- Exercise description -
Pictures excluded, copy word for word the lines from the one holding "Image resolution: width=616" through the last line below.

Records to use: Begin

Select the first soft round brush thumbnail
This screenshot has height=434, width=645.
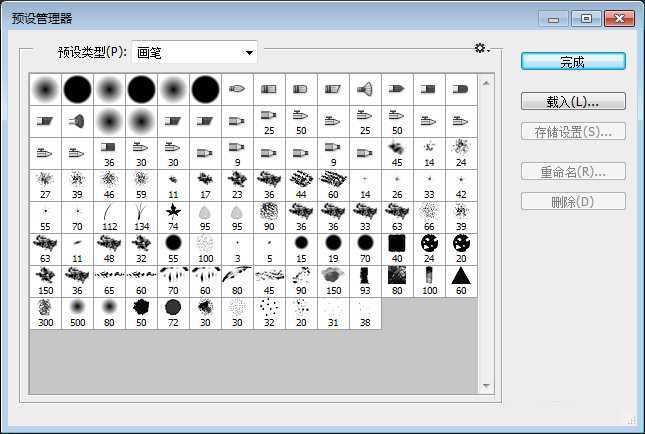pyautogui.click(x=45, y=88)
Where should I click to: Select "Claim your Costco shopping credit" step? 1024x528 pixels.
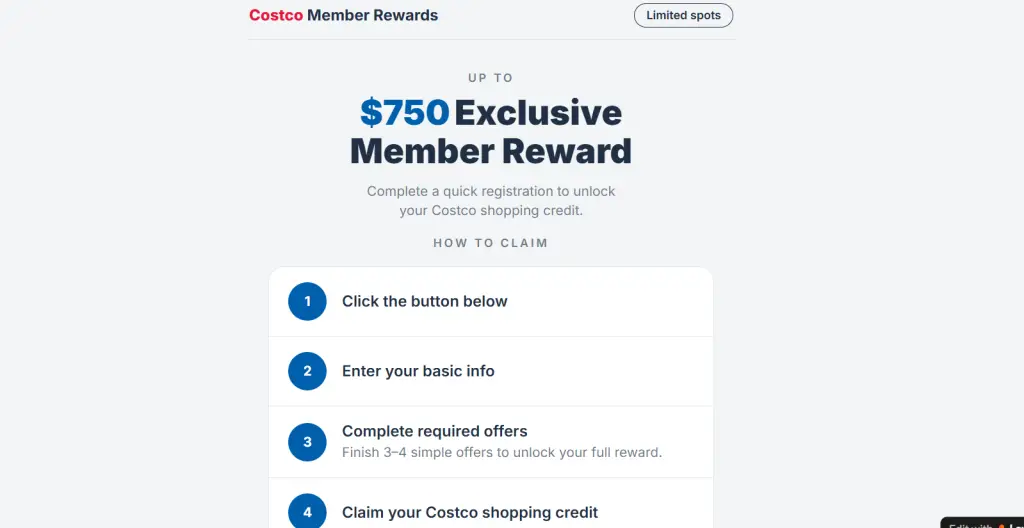469,512
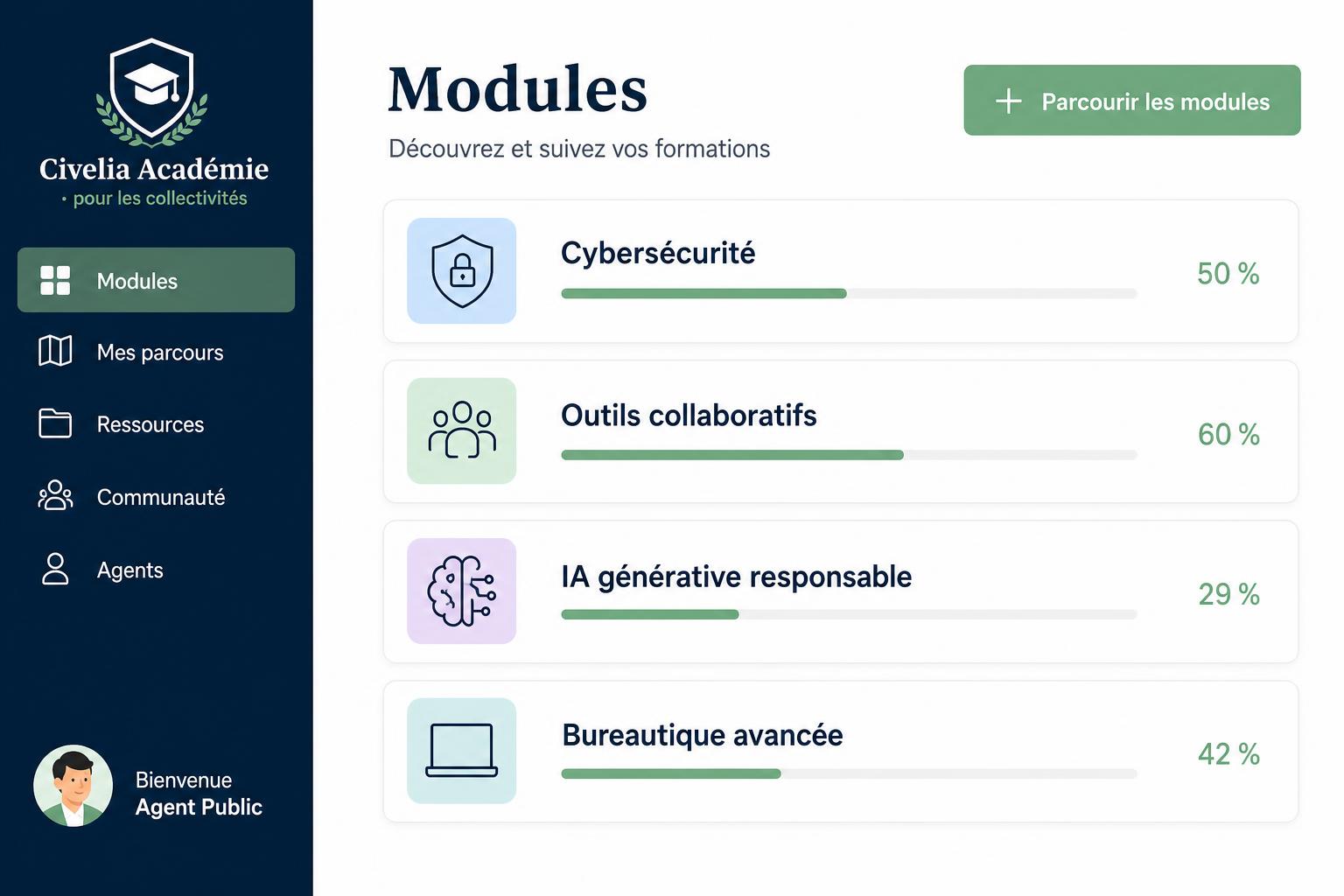Click the Communauté people icon
1344x896 pixels.
pos(55,495)
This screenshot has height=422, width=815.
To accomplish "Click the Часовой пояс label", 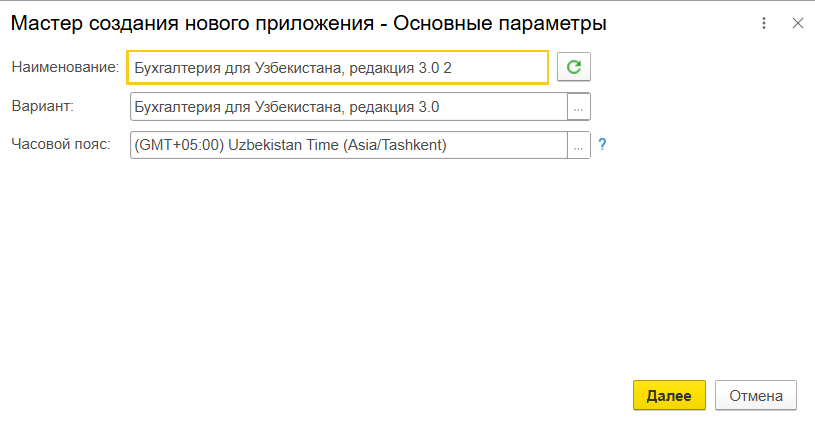I will pos(60,144).
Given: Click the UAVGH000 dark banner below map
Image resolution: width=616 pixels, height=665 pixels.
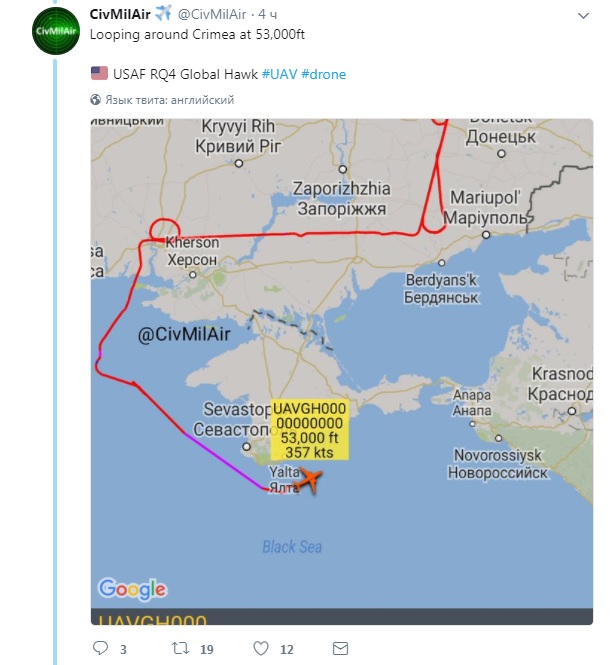Looking at the screenshot, I should (x=341, y=619).
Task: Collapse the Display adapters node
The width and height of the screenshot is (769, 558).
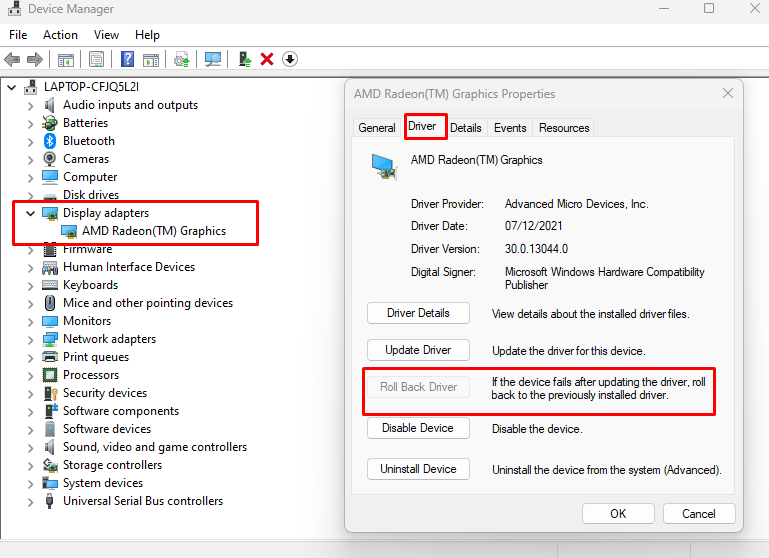Action: [30, 213]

Records to use: End

- Completed exercise -
Image resolution: width=616 pixels, height=665 pixels.
Looking at the screenshot, I should (x=341, y=619).
Task: Collapse the Display adapters node
The width and height of the screenshot is (769, 558).
Action: [30, 213]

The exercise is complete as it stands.